Mientras tanto, en el mundo de los muertos, una caja de partes de un cuerpo de repuesto se derrama de alguna manera en el suelo de un cuarto de atrás y, gracias a pura fuerza de voluntad y una engrampadora, se vuelve a ensamblar en una forma humana que se parece mucho a Monica Bellucci. Este monstruo de Frankenstein responde al nombre de Delores, y tiene la desagradable costumbre de chupar las almas de aquellos que se cruzan en su camino. Su inexplicable reaparición atrae la atención de Wolf Jackson (Willem Dafoe), el policía más duro que solía estar vivo. En realidad, él es solo un actor famoso por interpretar papeles al estilo de Harry el sucio, y que se enorgullecía de hacer sus propias acrobacias, hasta que, bueno… la parte expuesta de su cerebro que sobresale de su cráneo completa la historia. Aún así, Jackson se ha autoproclamado héroe de acción en el más allá y está decidido a resolver el caso. Su principal pista es un nombre que se le escuchó murmurar: Beetlejuice.

¡Ah, claro, ese tipo! Hay el doble de cosas sucediendo en Beetlejuice Beetlejuice, y sin embargo, de alguna manera, solo la mitad del personaje protagónico de Keaton como nos gustaría. Tal vez tu memoria te juegue trucos sobre cuánto tiempo estuvo presente en la película original, dado el impacto que daba cada vez que aparecía en la cinta del 88. Solo está en un tercio de la película, pero cada escena contaba.
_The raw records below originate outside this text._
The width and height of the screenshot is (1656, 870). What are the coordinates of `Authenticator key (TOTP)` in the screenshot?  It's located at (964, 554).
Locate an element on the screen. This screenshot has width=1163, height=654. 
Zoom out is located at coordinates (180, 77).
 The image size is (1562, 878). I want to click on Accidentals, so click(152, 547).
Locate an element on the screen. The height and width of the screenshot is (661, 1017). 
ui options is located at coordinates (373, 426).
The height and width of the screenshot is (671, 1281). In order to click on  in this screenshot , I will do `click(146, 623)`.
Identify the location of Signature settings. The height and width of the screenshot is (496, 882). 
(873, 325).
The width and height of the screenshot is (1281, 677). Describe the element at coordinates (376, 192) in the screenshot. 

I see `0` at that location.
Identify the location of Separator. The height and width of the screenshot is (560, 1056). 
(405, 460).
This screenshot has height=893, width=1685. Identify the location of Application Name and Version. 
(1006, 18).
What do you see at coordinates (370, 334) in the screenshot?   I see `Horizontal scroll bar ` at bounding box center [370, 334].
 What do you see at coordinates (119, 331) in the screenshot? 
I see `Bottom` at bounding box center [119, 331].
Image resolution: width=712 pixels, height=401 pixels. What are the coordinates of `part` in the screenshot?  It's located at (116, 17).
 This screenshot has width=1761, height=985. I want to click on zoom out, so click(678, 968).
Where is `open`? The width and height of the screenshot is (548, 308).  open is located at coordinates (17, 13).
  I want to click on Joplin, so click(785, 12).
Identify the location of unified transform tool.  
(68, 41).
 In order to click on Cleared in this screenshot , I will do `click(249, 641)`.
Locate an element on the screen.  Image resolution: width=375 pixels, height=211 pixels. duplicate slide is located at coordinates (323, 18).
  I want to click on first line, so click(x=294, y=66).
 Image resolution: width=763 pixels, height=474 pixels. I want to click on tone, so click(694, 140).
Aquí, Beetlejuice anhela a su “amor” perdido, Lydia, y lanza frases de una línea, eructa y ordena a un ejército de amigos con cabezas reducidas. Aún así, el anarquista número uno del inframundo se siente más como una presencia periférica que como protagonista, y aunque Keaton está dispuesto a ir a lo grande —realmente, de manera exagerada— el personaje parece tener incluso menos relevancia. Es como uno de los grapas de Delores, allí para conectar varias historias dispares una vez que todos se reúnen en el inframundo en busca de Astrid, quien termina siendo la Eurídice de facto de esta secuela.

Todavía se pueden encontrar algunos puntos altos y emocionantes, y una gran cantidad de referencias al pasado: aquí están los gusanos de arena en stop-motion, aquí está la sala de espera llena de gags visuales grotescamente divertidos, aquí están los pasillos inclinados y con diseño de tablero de ajedrez inspirados en el Dr. Caligari. El resentimiento residual hacia Disney aparece en forma de un par de chistes. Hay un intento de hacer con “MacArthur Park” de Richard Harris lo que la primera Beetlejuice hizo con “The Banana Boat Song” de Harry Belafonte, y aunque este nuevo número musical sobrenatural no supera esa inigualable secuencia cómica de los años 80, no es por falta de esfuerzo. La nostalgia abunda, aunque preferimos eso a las subtramas desatendidas (podrías eliminar todas las escenas de Bellucci y Dafoe, y la película aún funcionaría) y a las nuevas ideas poco brillantes (un tren que transporta almas, llamado “Soul Train”, completo con bailarines de los años 70 y un doble de Don Cornelius, ¿por qué no?).

En otras palabras, Beetlejuice Beetlejuice es una secuela perfectamente aceptable, ni una decepción total ni un regreso triunfal para su creador. Es un poco como escuchar una banda de versiones decente hacer remixes de los grandes éxitos de alguien. Excepto que la persona detrás de todo esto es, por supuesto, el propio creador. Tal vez nuestras expectativas eran demasiado altas. Tal vez deberíamos haber dicho su nombre —Burton, Burton, Burton— tres veces, y el cineasta que hizo el amado original habría reaparecido, sonriendo maníacamente y dándonos algo un poco menos muerto y un poco más vivo.